Precinct 3 Commissioner Wade Bartley asked whether the order needed to be extended this morning to reflect the Governor’s previous orders if they very likely will change this afternoon.
Newsom acknowledge that the order for the county would likely need to be amended a third time to match any changes announced at the 2:30 p.m. press conference at the state level.
He said he is very grateful Hopkins County is doing very well, with all four of the diagnosed positive patients well and recovered from COVID-19. The county needs to keep doing well. There have been no new cases in over 3 weeks.
It was pointed out that a nursing home in Paris over the weekend had numerous patients test positive for COVID-19, escalating the numbers for that county significantly higher. While Hopkins County nursing homes and senior citizens hoe have done very well, Hopkins County still must protect residents.
Precinct 2 Commissioner Greg Anglin said while he doesn’t want to go against the state order, he feels it is important to get the ball rolling toward reopening all businesses in Hopkins County as soon as possible.
Bartley noted that the businesses hurt worst by the shutdown of all except essential businesses have been mom and pop style small businesses.
Precinct 1 Commissioner Mickey Barker said it is his opinion that the businesses should be responsible for what goes on at their location. Each should be expected to sanitize things regularly. People should wear masks if they wish when going out in public. It should be up to the individual or business what health safety measures they take.
Precinct 4 Commissioner Joe Price said he’s taken at least one call from individuals who indicated they were very close to having to go out of business due to the COVID-19 regulations for business closures.
“Is it the government’s responsibility to control common sense?” Barker asked.
Bartley said extending the order wouldn’t match if the Governor today issues guidelines resending the closures and allowing businesses to open back up.
After the discussion, Newsom’s motion and the second to withdraw the motion to extend the amended declaration were taken back.

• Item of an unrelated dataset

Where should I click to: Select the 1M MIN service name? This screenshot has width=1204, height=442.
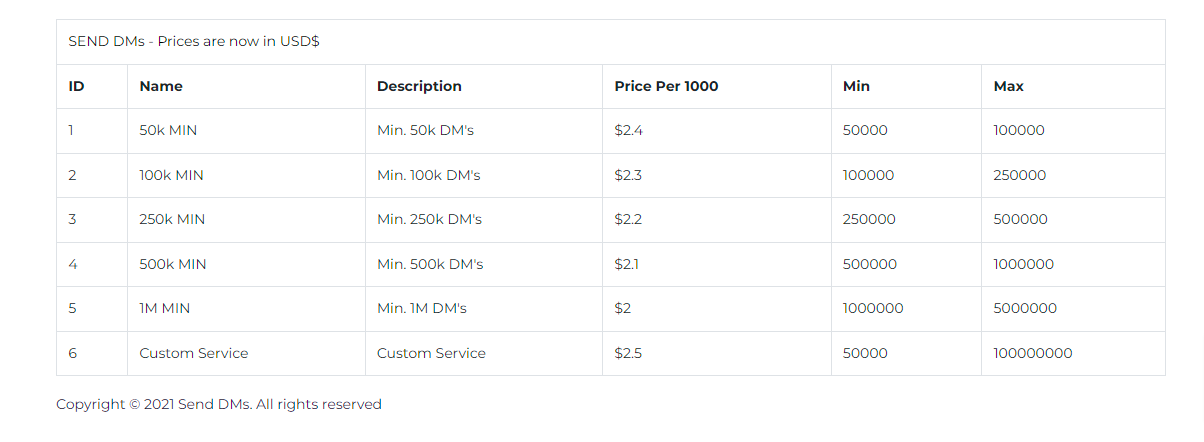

The court entered into recess, with the intent to reconvene after the governor’s press conference this afternoon, to determine what if any action will be taken regarding an extension of the public health safety disaster declaration. If no action is taken, the second amended county disaster declaration put on by Newsom last week will expire.
A work session with the various county departments convened in the interim.
The court reconvened in regular session following the Governor’s afternoon press conference. They discussed the changes outlined by Governor Greg Abbott in executive order 18, which will start May 1. Retail businesses libraries, museums, dine-in restaurants, movie theaters and shopping malls are allowed to reopen for in-store shopping and business with occupancy limited to 25 percent in each, with options to open up to 50 percent occupancy in counties that have five or fewer COVID-19 cases. Certain guidelines must be followed as well.
Local government operations for permitting, records and document filing services may reopen as well. Golf courses can reopen, and outdoor sports with up to four participants with distancing parameters observed may be reopened. Individuals working alone in an office too may provide services under the new order.
Nursing homes and facilities of that nature will remain closed to visitors during Phase I of the Governor’s plan to reopen state services and businesses.
Churches can conduct religious services provided they observe social distancing.
Hopkins County Regional Civic Center General Manager Lonnie Fox asked what that would mean for events at the Civic Center. Most gatherings, especially large gatherings, are still a ways off — until at least May 18 when the Governor said Phase II could potentially go into effect if Texans continues to do their part, observing guidelines, to reduce the spread of COVID-19.
Concern was expressed by the commissioners and judge for some businesses that were not specifically listed to reopen.
The Commissioners Court agreed to once again recess the meeting, which is to resume at 10 a.m. Tuesday, April 28. That will give Newsom and the commissioners more time to delve into the guidelines and potentially recommend and consider approving a second amended disaster declaration in accordance with the Executive Order 18.